The driver, who has not been charged or named as of this report, told police that Branham failed to obey a stop sign at the three-way intersection of Juddville Road before pulling onto County A, which is a designated bicycle route through Door County. The driver said he attempted to brake but could not stop in time.

In a press release, the Door County Sheriff’s Department said speed and alcohol do not appear to be factors in the crash. Police also said their preliminary investigation indicates the cyclist failed to stop at a stop sign.

But Branham’s husband, Gerald, told The Peninsula Pulse that GPS readings from his wife’s phone indicated she had slowed to 1.1 miles per hour at the intersection and had accelerated to 22.4 mph when she was hit.

“It seems to me that she had to have come to a stop to be going 1 mile per hour, which is a very slow walking speed,” he told Pulse contributing editor Myles Dannhausen Jr.

With no other witnesses, we have only the word of the driver to explain what happened. Nevertheless, the fatality shows yet again that when bicyclists are hit by motor vehicles the outcome is often tragic.

In many cases, of course, drivers are clearly at fault.

For example, a Brooklyn man pleaded guilty earlier this year of homicide while driving under the influence of drugs in the hit and run death of triathlete Shelton Berel.

Berel, 33, was riding his bike on Lincoln Road west of Oregon early on the morning of Aug. 5, when Kevin Meister’s truck crossed the center line and crashed into the cyclist. Meister, who allegedly had a history of substance abuse issues, left the scene and was later arrested.

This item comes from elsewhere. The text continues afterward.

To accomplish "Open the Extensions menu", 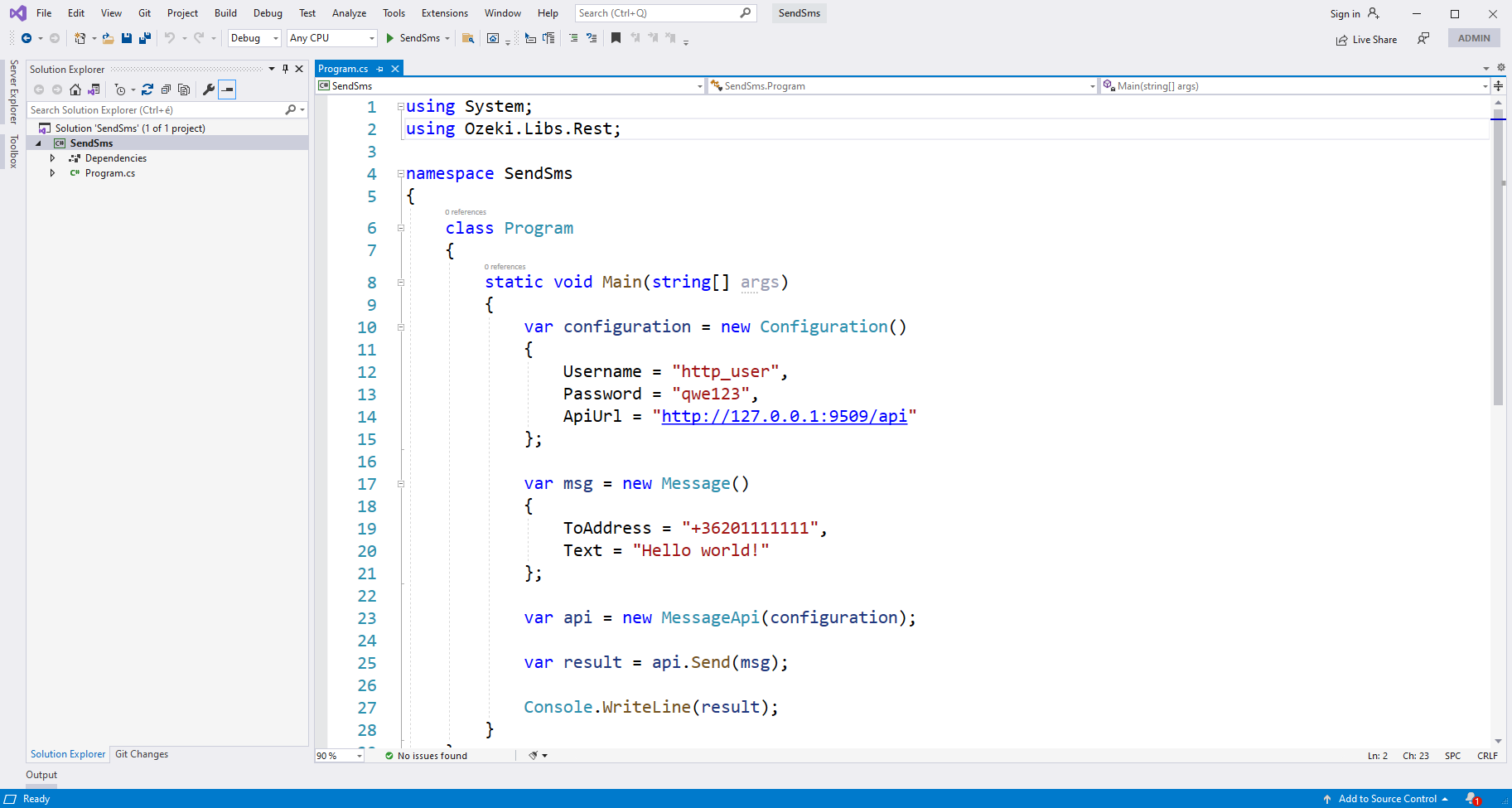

In another case, Rollen Fries of Mazomanie is charged with homicide by negligent driving in the death of Cynthia Arsnow, 62, who was riding on U.S. 14 east of Cross Plains on the morning of July 15, 2016, when she was hit by Fries—who later admitted, according to police, he was “looking at some papers and drove off the shoulder of the road and hit her."

But while cyclists can be quick to blame drivers, riders also need to do their part to avoid these kinds of tragedies. Paying attention, being predictable and watching out for hazards are the best safety measures.

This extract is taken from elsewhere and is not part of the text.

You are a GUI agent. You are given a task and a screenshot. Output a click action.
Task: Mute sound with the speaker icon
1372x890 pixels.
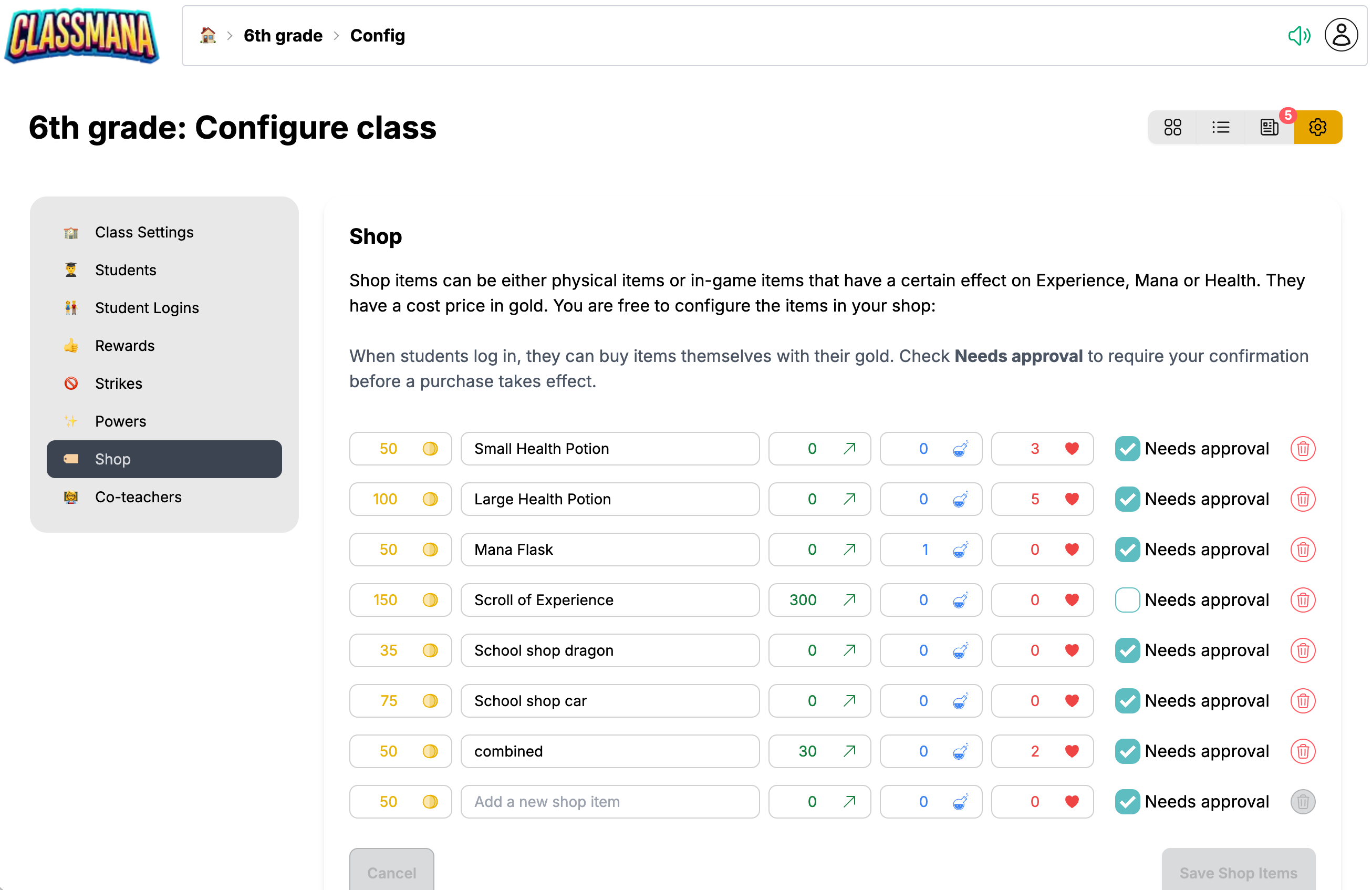click(x=1299, y=35)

I’ve been riding bikes for over 50 years now and have long taken the approach that it’s my responsibility to look out for the other guy—whether that means another cyclist, a pedestrian, deer, turkey or a distracted driver.

A defensive posture is even more important these days given that everyone seems to have their nose buried in an electronic device.

Does that mean I come to a dead stop at every intersection? Hardly. I’ve long been a fan of the “Idaho stop” which refers to a law allowing cyclists to roll through a stop sign if the coast is clear. Studies show that might not be such a bad idea.

But I do keep my head on a swivel when I’m on the bike and have learned to look up the road for potential problems. Watching out for others is something I’ve tried to emphasize to my 12-year-old son and his buddies as they learn to navigate the busy streets in our Bay Creek neighborhood in south Madison.

The good news is that bike fatalities in the U.S. haven’t spiked over the past decades despite population increases and growth in the number of riders. More designated trails, the use of helmets and better road designs have all contributed to improved safety, according to federal transportation figures.

Still, the best helmet in the world won’t help much when a bicyclist meets a two-ton vehicle. It’s up to riders and drivers to keep the roads safe for everyone.

Mike Ivey writes the Footloose blog for madisonmagazine.com.